Obiettivo: Secondo il brano sulla rassegna SHE DEVIL, chi è la madrina dell'ottava edizione?

Brano:

○ ○ ○

SHE DEVIL, la rassegna video al femminile promossa da Stefania Miscetti a Roma, e organizzata da un collettivo di curatori, è alla sua ottava edizione ed è in corso in questi giorni. Il tema di quest’anno è lo SPECCHIO quale luogo di riflessione e confronto in cui la nostra immagine è moltiplicata e analizzata in modo critico, alla ricerca di una nuova soggettività attraverso la quale impostare nuove dinamiche di relazione con il presente. SHE DEVIL indaga sui contorni dell’identità femminile che a volte scivola sulla superficie riflettente e altre ha invece bisogno di spezzarne con violenza l’illusione. Tra passato e futuro è nel rispecchiamento che l’esistente si svela e si rivela su tanti diversi piani.Ecco i lavori che vi aspettano e sono descritti per mano delle curatrici che li hanno selezionati.
Madrina di SHE DEVIL 8 è Elaine Shemilt con la video performance Doppelgänger. L’opera fa parte di una serie di sperimentazioni video di artiste donne degli anni ’70-’80, riscoperte e rimasterizzate in digitale dal progetto di ricerca REWIND, diretto dal Professor Stephen Partridge. Doppelgänger è uno dei due video ancora esistenti di una serie iniziata dalla Shemilt nel 1974 ed è stato recuperato nel 2011. Il termine doppelgänger è utilizzato nella cultura tedesca per indicare il gemello maligno (doppel /doppio, e gänger/che se ne va). Il doppelgänger di Elaine Shemilt è tutto al femminile. L’artista si trucca di fronte allo specchio in un rito diviso tra il volto e la sua immagine riflessa che genera il proprio doppio, protagonista assoluto del finale.

○ ○ ○

Dati disponibili:
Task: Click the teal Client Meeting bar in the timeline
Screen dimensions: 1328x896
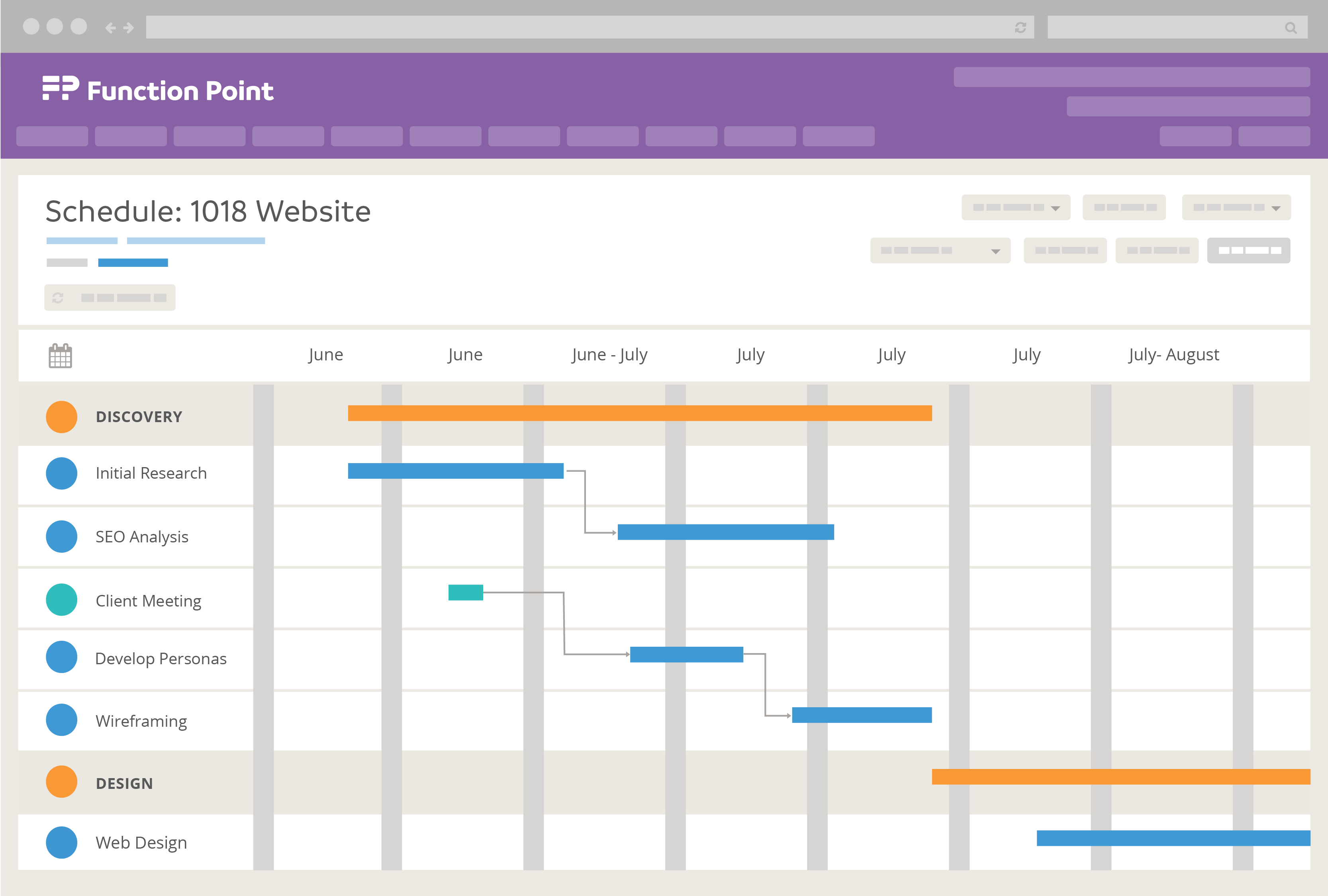Action: coord(466,593)
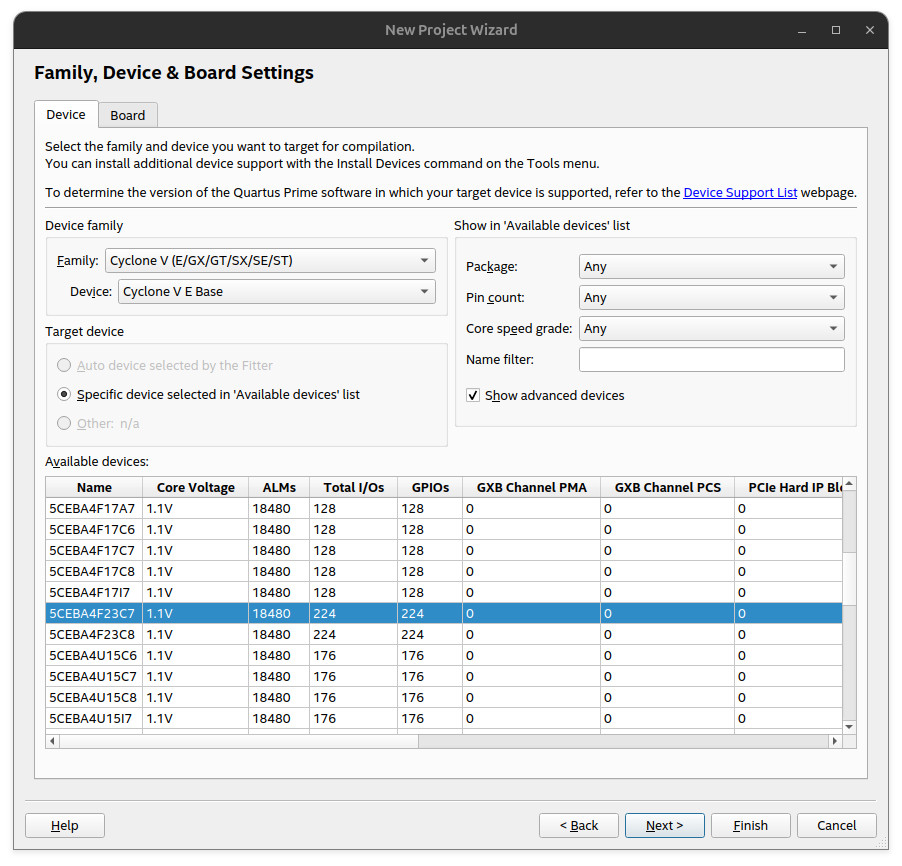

○ ○ ○

Esito esercizio: Elaine Shemilt, con la video performance Doppelgänger.